Gucci outono-inverno 2016/17

24.02.2016

Toda regra tem sua exceção, e a regra atual entre os fashionistas nessas últimas temporadas é que Alessandro Michele, o estilista da Gucci, é o novo rei. Mas o defeito que alguns apontavam (quase que de maneira inaudível) é que Michele era bom de bordado e de imagem de moda, mas peças com novidade em si ele não trazia. O vestido, o terninho, a blusa – acrescente um laço, um brilho, uma textura, algumas (muitas) cores e pronto. Bom, esse outono-inverno 2016/17 chega pra derrubar essa teoria, logo no 1º look, com uma atrevida manga presunto no trench branco. Aquela impressão de roupas vindo diretamente do brechó mudou: elas até parecem vindas do brechó mas a modelagem, o grafite (obra do artista Trouble Andrew) ou algum outro detalhe deixam claro que não. Elas são Gucci, elas são novas, e #todasquer!

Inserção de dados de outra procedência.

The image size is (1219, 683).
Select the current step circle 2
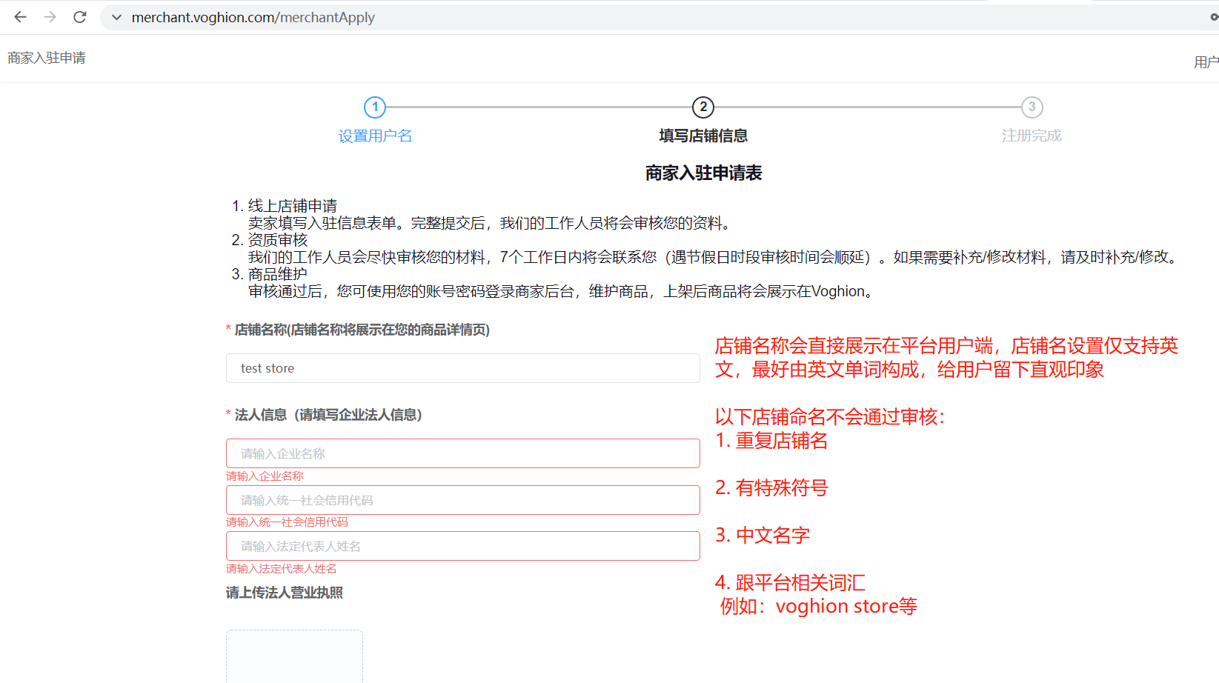pos(703,107)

As referências são derramadas à rodo pela passarela, a começar pela referência supercult da inspiração principal – a estrutura rizomática na teoria filosófica de Gilles Deleuze e Félix Guattari. Ui! A pedidos, o estilista simplificou um pouco a história no backstage: “O Renascimento chega ao Studio 54“. Dá pra não levar ao pé da letra: é como se os anos 70 recebessem um surto de criatividade e descoberta, de exuberância (mais ainda!) e ousadia na mistura. Da meia colorida às franjas, das megaplataformas ao ombro projetado, do excesso de babados ao jacquard, das referências ao qipao (o vestido tradicional chinês) à cobra serpenteante que já se transformou em símbolo importante no universo criativo da marca, dos outros bichos (pássaros, panteras, a coruja na bolsa Dionysus) às padronagens supersetentistas – Michele não se limita a contar apenas uma narrativa ao longo do desfile, mas entra em várias, em um discurso fragmentado que tem tudo a ver com o jeito que a gente mostra e recebe histórias hoje. E assim a marca continua segura no posto de “a novidade da vez” – enquanto o ciclo da moda, arredio e traiçoeiro, já procura um “novo cheiro de novo” nas mudanças de diretoria artística que devem acontecer em grandes marcas ao longo do ano. A ver.